Background and objectives: A distinct subset of T helper cells, named follicular helper T- (TFH) cells, have been recently described. The TFH-cells can be identified on the basis of the expression of several markers including: the chemokine CXCL13; the costimulatory molecules PD-1 and inducible costimulator (ICOS); and the transcription factor Bcl-6. The TFH-cells appeared to be localized in several subsets of T-cell lymphomas. However, their localization in cutaneous T-cell lymphomas has been rarely described. In this study, the clinical features, histopathological morphology, and expression of TFH markers in cutaneous T-cell lymphomas were investigated.
Materials and methods: Forty-nine Korean patients (24 men, 25 women) diagnosed with cutaneous T-cell lymphoma were examined: 25 patients with mycosis fungoides (MF), 9 with lymphomatoid papulosis, 8 with anaplastic large cell lymphoma, 4 with subcutaneous panniculitis-like T-cell lymphoma, 2 with peripheral T-cell lymphoma, and 1 with NK/T-cell lymphoma. Chart review was performed to evaluate the clinical features. Hematoxylin and eosin (H&E) staining was used to study the general histopathological changes. Additionally, immunohistochemical staining for CD10, Bcl-6, ICOS, CXCL13, and PD-1 were performed. The extent of staining was scored from 0 to 3 by 2 independent observers.
Results: PD-1 was frequently expressed in most of the MF cases, but was rarely expressed in other cutaneous T-cell lymphomas. Bcl-6, CXCL13, ICOS, and CD10 were scantly expressed in most T-cell lymphomas, including MF. Interestingly, the staining for PD-1 was negative in all the MF cases with large-cell transformation.

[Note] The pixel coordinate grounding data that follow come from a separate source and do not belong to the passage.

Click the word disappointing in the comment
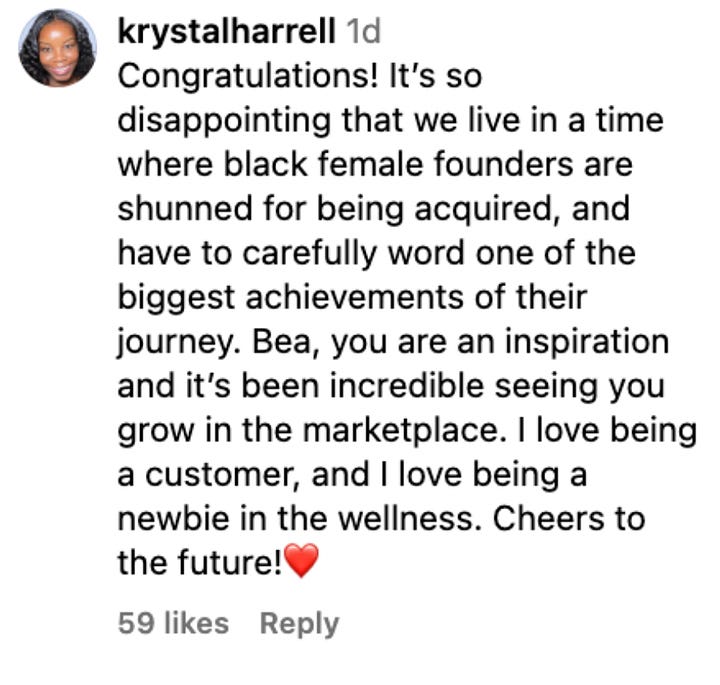(x=224, y=121)
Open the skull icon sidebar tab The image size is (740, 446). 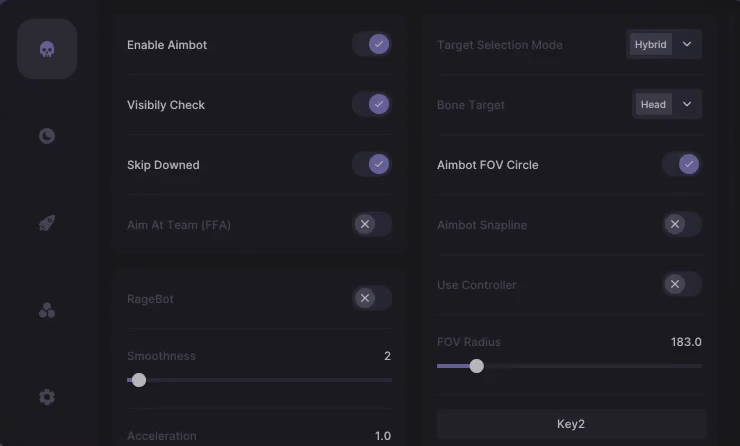pos(47,49)
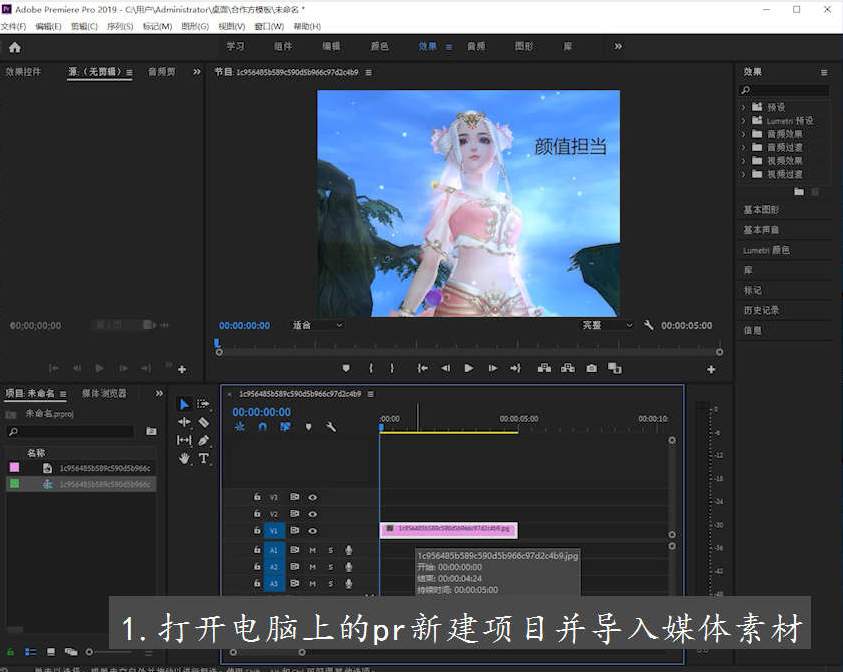Image resolution: width=843 pixels, height=672 pixels.
Task: Open program monitor wrench settings
Action: pos(649,325)
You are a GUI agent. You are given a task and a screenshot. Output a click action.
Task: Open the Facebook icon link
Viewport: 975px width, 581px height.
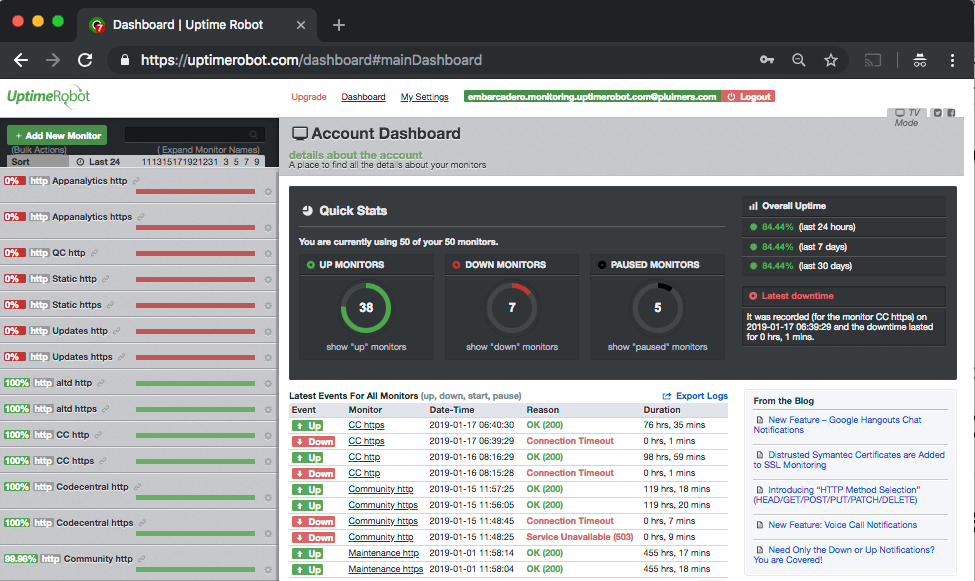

No correlation was observed among clinical morphology, disease course, and PD-1 expression rate in the MF cases.
Conclusions: Most of the MF samples expressed TFH-cell markers. This finding suggests that some MF tumor cells might consist of TFH-cells. In addition, higher PD-1 expression rates in MF than in other cutaneous T-cell lymphomas implies that PD-1 can be an MF-sensitive marker, and it might be useful in differentiating MF from other cutaneous T-cell lymphoma. The loss of PD-1 expression in large-cell–transformed MF suggests that PD-1 downregulation may be related to the processes responsible for large-cell transformation.